WHAT TO DO ▸
Exactly the lines from the line that has "Task: Open the Stress Tests section" through the final line below are to be retyped, and the pictures are not.

Top of MATERIALS PROVIDED

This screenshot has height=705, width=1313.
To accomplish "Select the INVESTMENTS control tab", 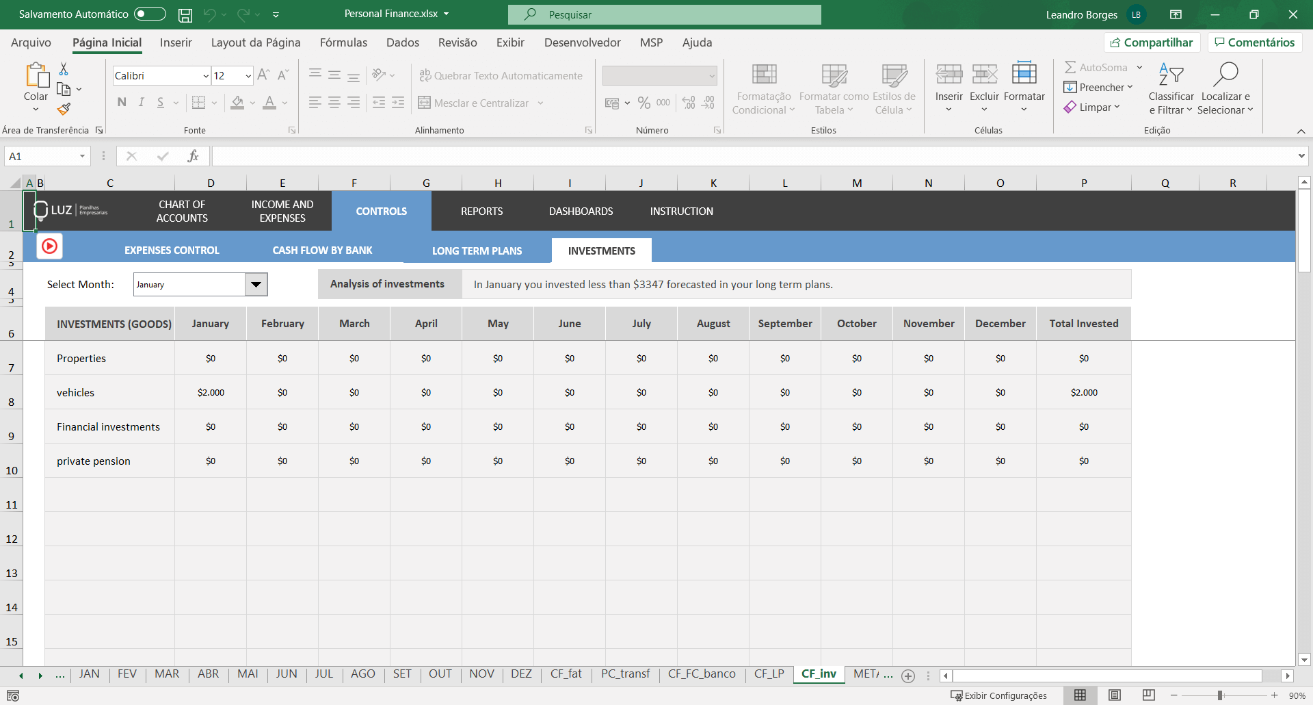I will pos(601,251).
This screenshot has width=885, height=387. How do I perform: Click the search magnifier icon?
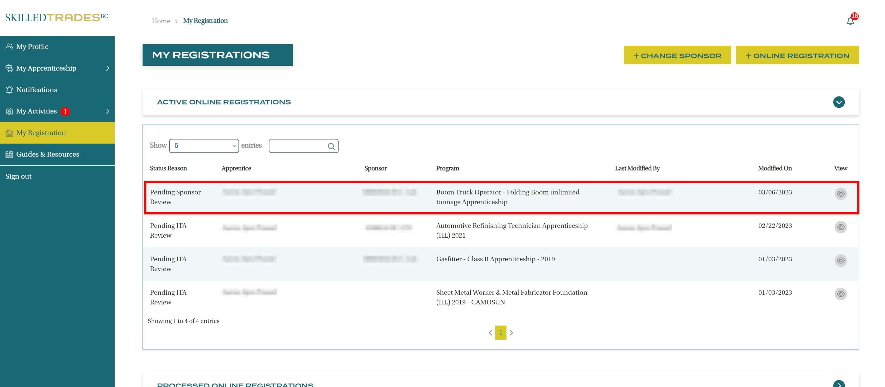click(331, 146)
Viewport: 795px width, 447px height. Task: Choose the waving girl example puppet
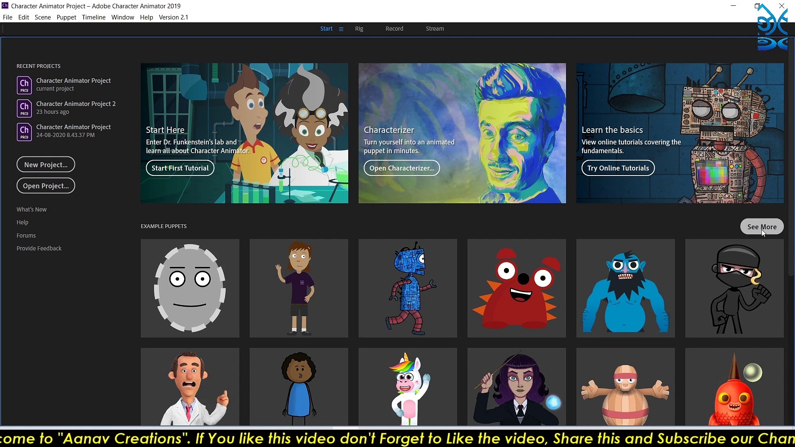point(299,288)
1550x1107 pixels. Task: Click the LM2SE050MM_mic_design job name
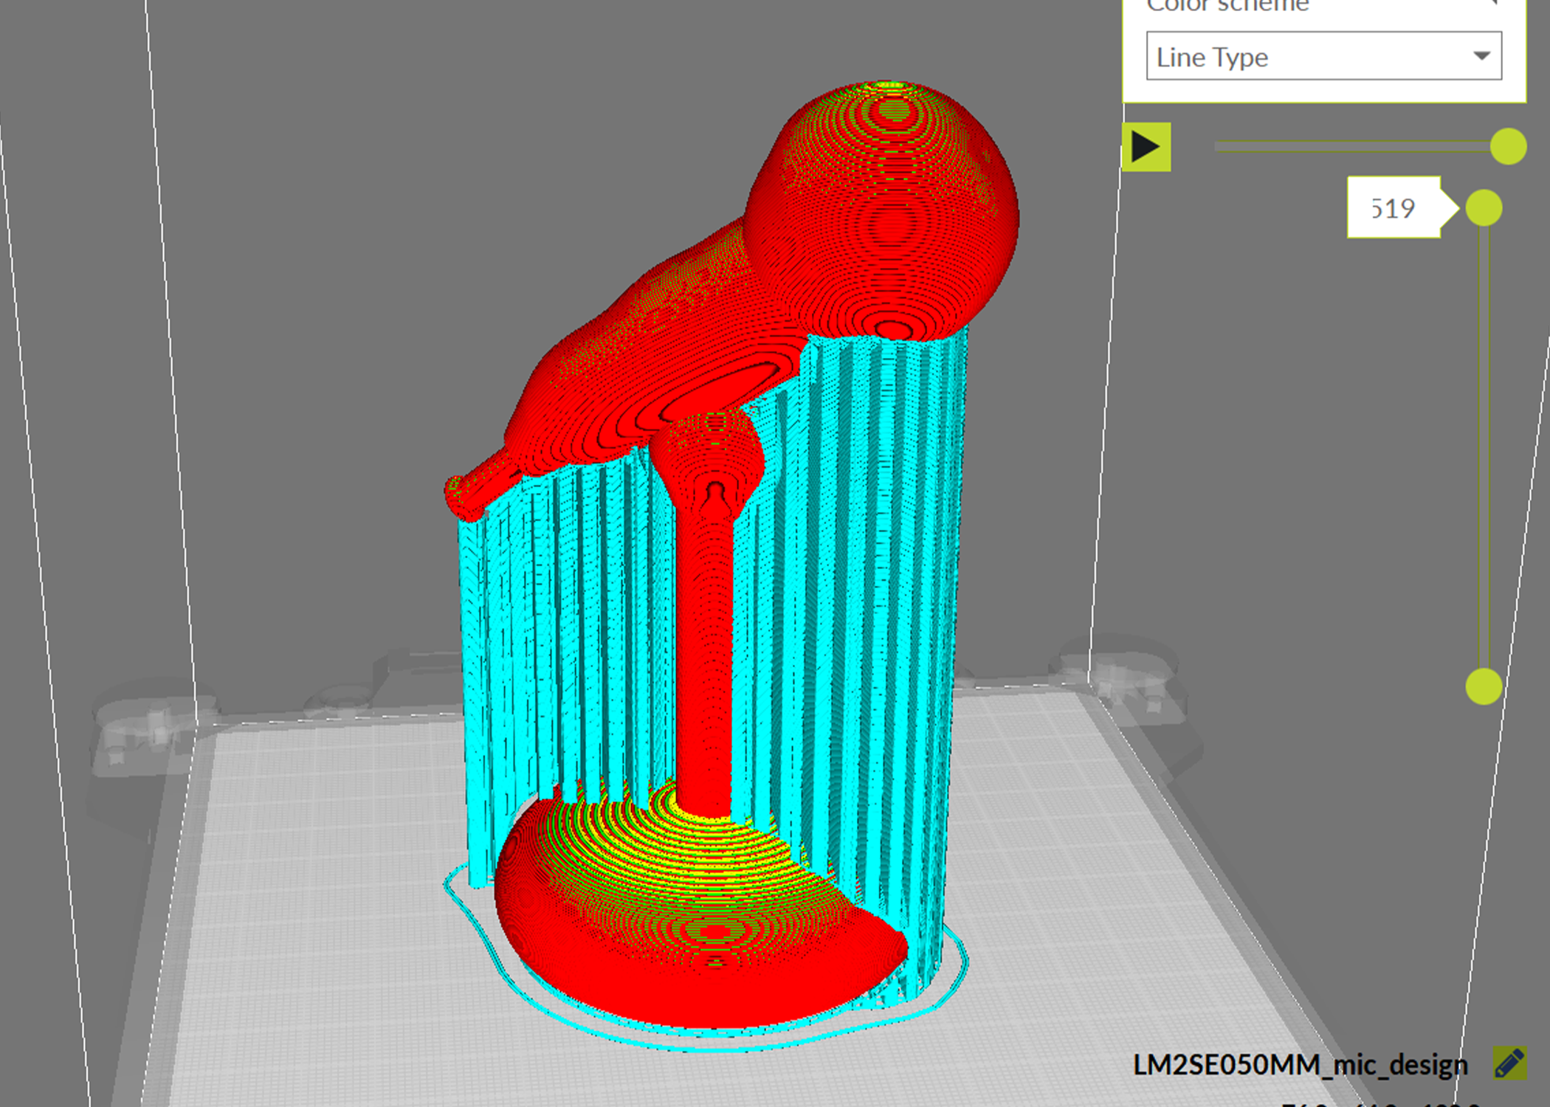(1299, 1065)
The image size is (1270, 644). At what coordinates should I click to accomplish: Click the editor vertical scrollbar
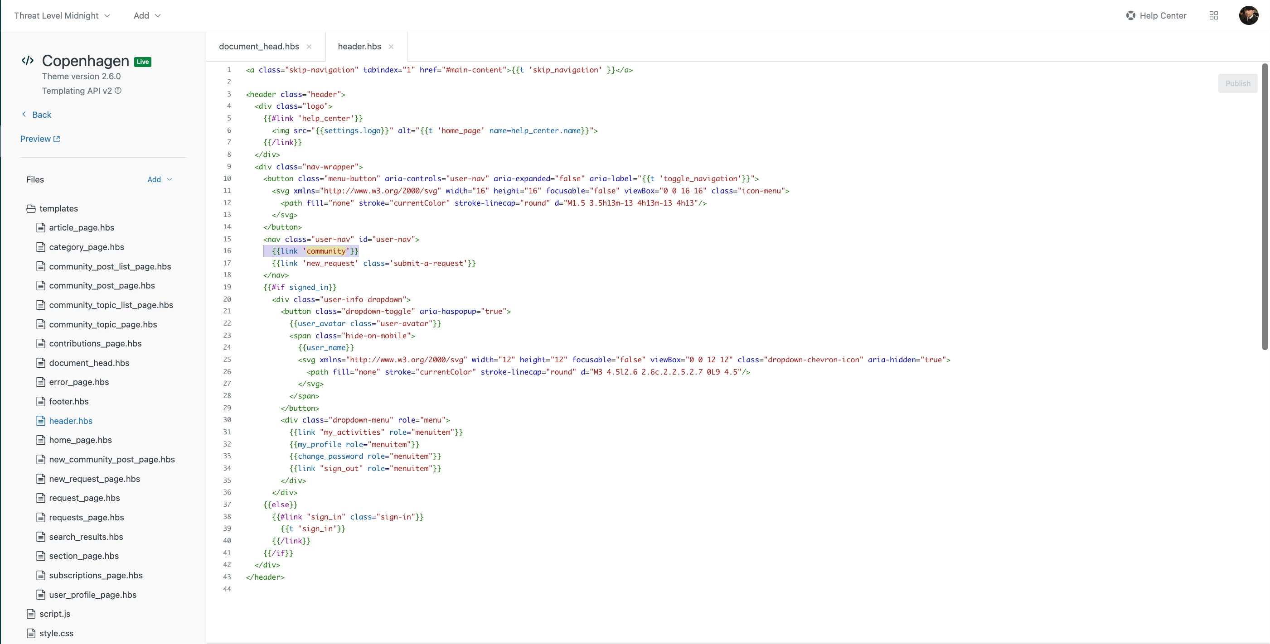(x=1264, y=207)
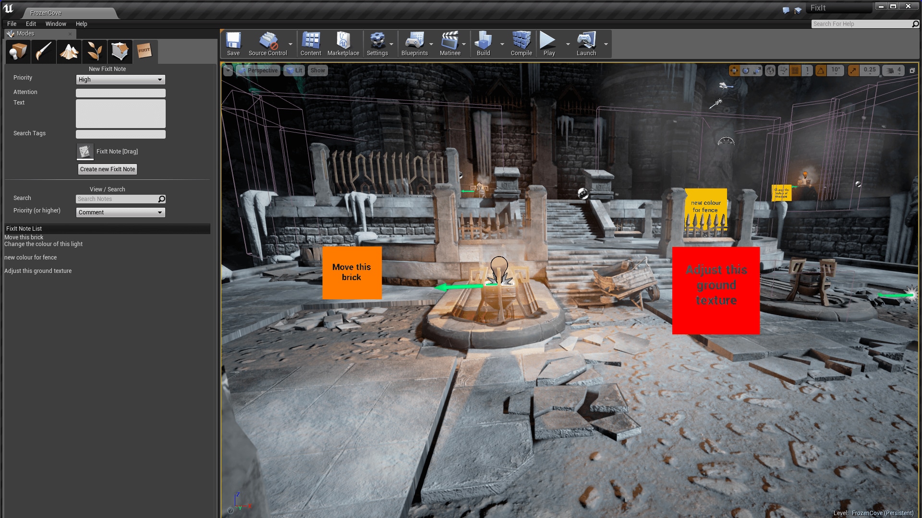The image size is (922, 518).
Task: Expand the Lit view mode dropdown
Action: click(x=294, y=71)
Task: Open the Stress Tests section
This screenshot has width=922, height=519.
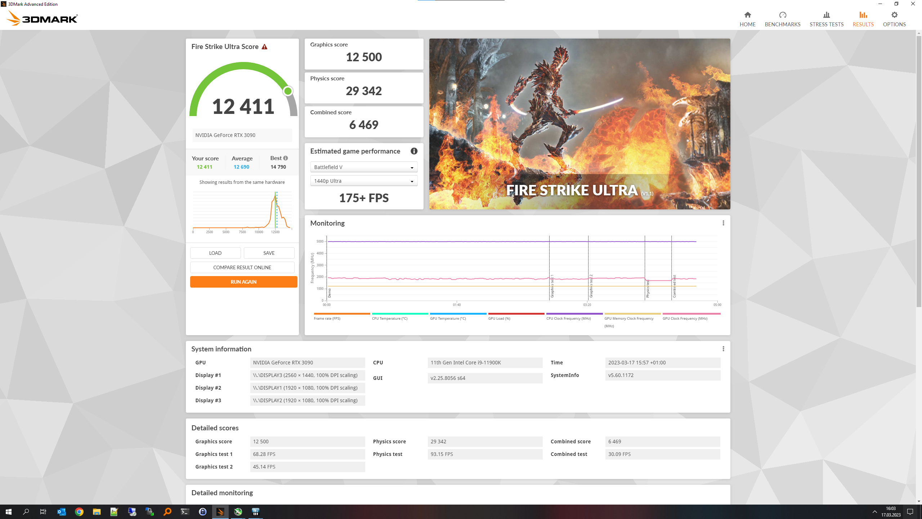Action: tap(826, 19)
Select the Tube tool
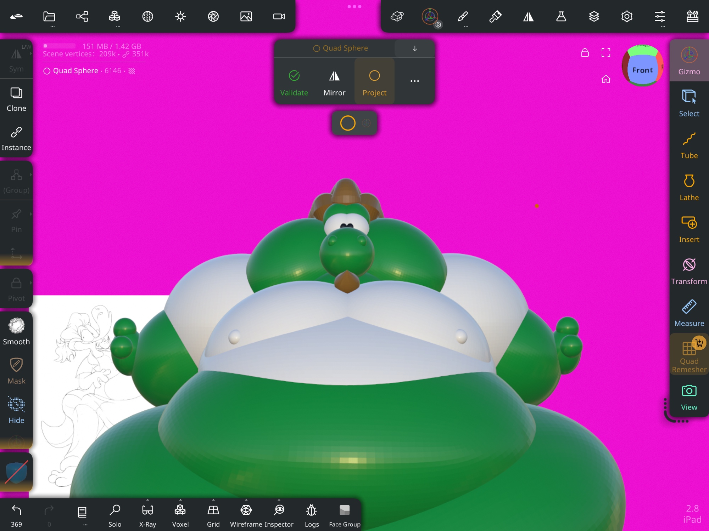Image resolution: width=709 pixels, height=531 pixels. coord(689,145)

Bottom of MATERIALS PROVIDED

WRITTEN ANSWER ▸
Task: Open the Stress Tests section
This screenshot has width=922, height=519.
Action: tap(826, 19)
Select the Tube tool
Image resolution: width=709 pixels, height=531 pixels. coord(689,145)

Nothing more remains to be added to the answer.